--- Supplied entries Enclosed Below ---

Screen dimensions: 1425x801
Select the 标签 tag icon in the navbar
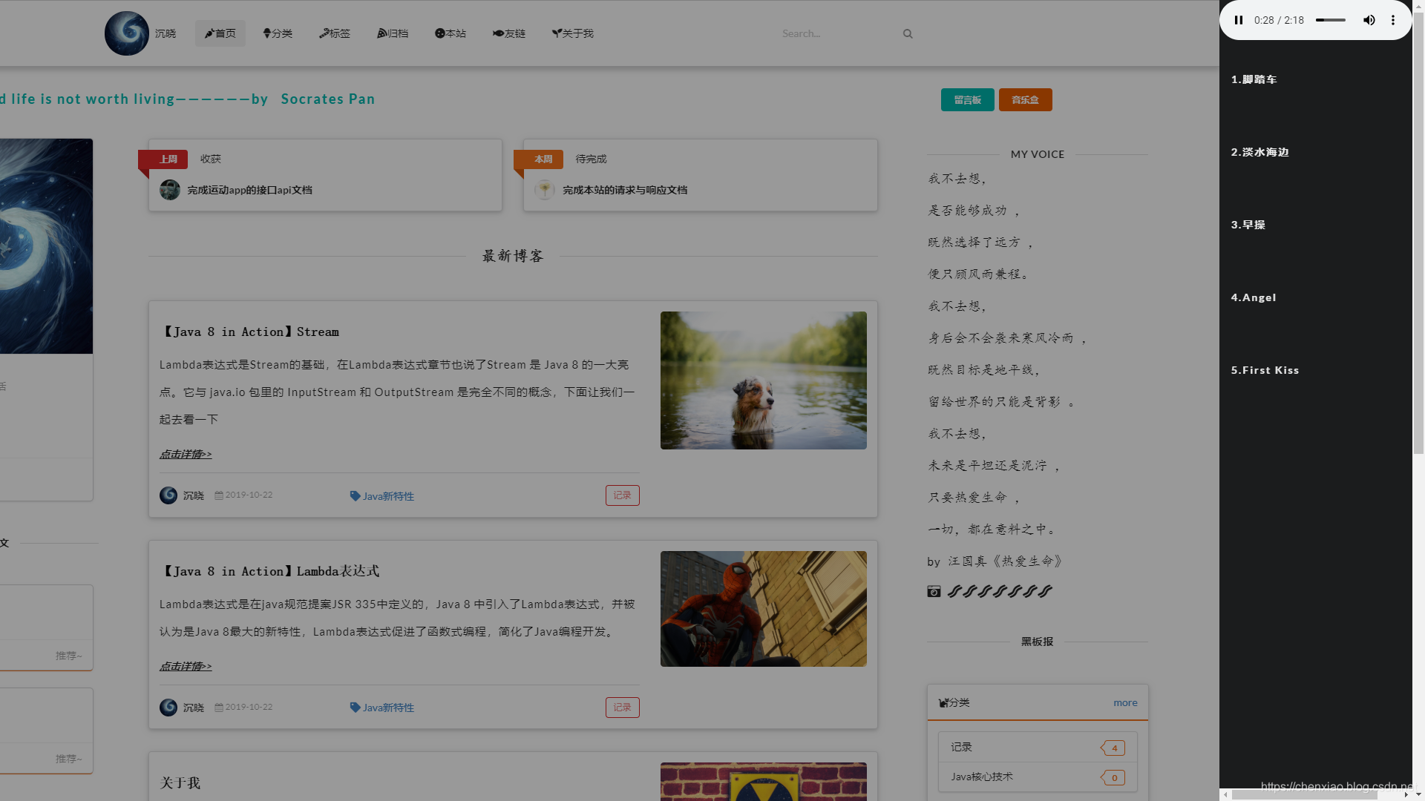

--- End of Enclosed Supplied entries ---
--- Supplied entries Enclosed Below ---

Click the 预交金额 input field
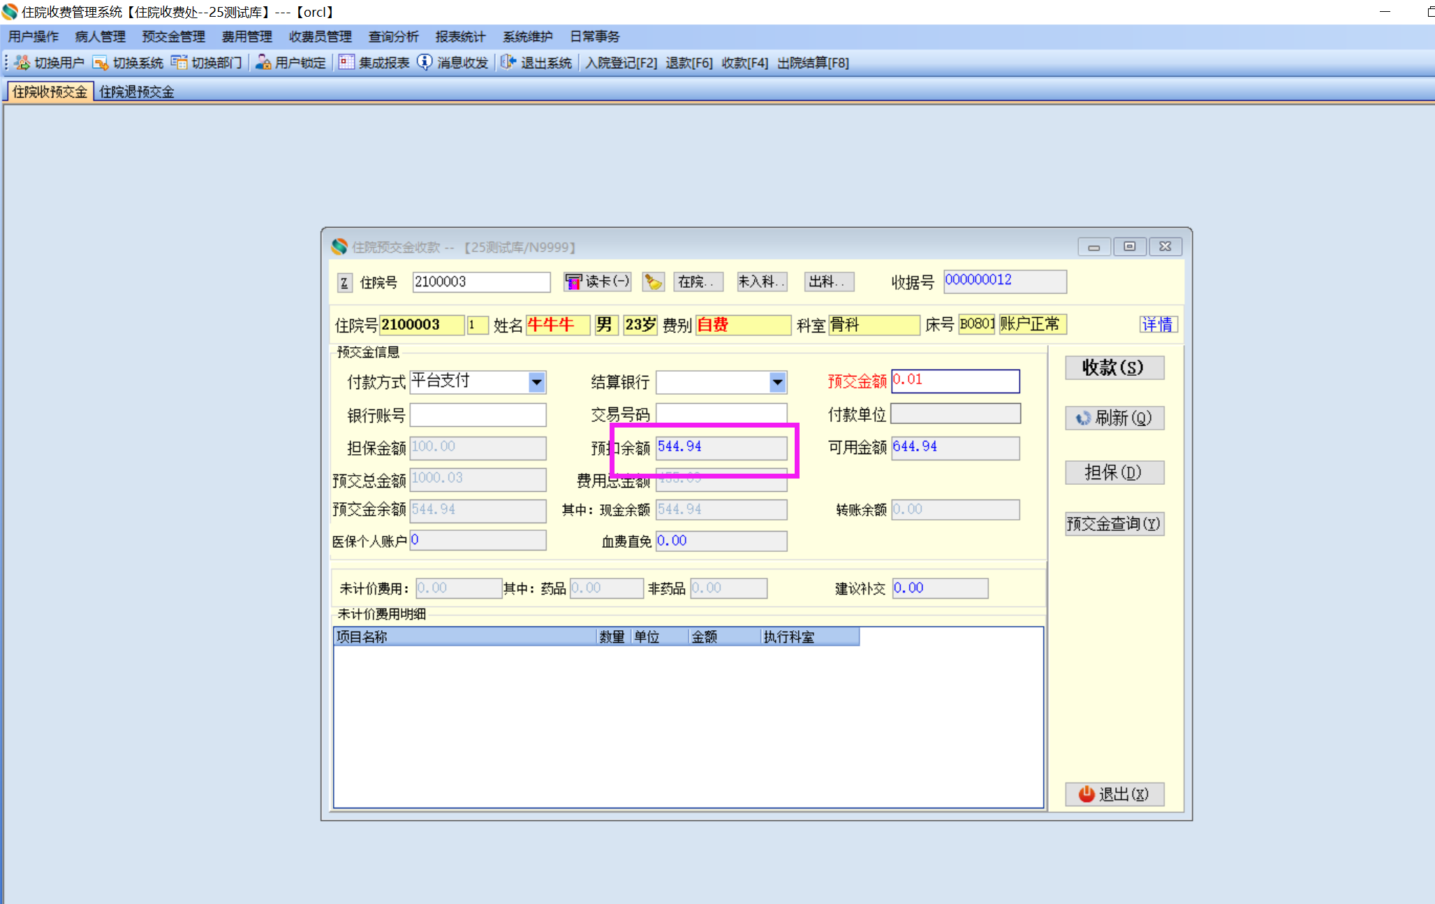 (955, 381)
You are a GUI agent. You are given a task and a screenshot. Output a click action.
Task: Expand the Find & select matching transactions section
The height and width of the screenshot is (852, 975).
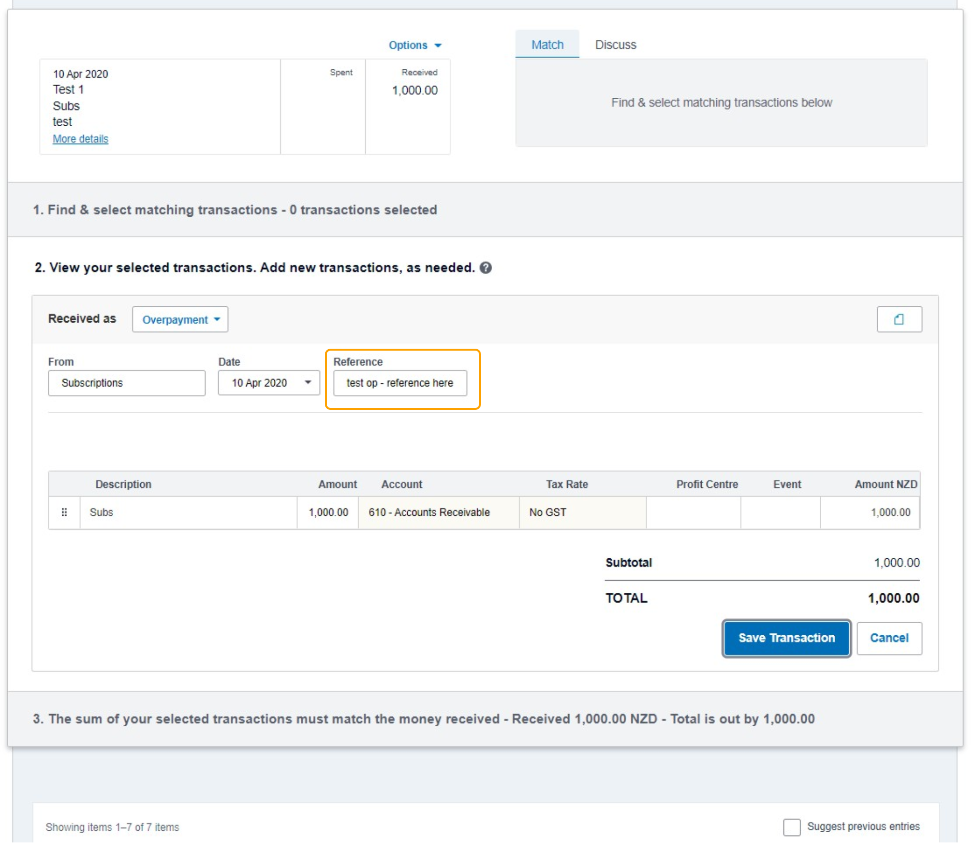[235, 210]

--- End of Enclosed Supplied entries ---

Aim of the task: Print only what lies in the material above starting at the line with "Screen dimensions: 1425x801" and ending at the line with "Select the 标签 tag icon in the navbar", every line exactly as given.

Output:
Screen dimensions: 1425x801
Select the 标签 tag icon in the navbar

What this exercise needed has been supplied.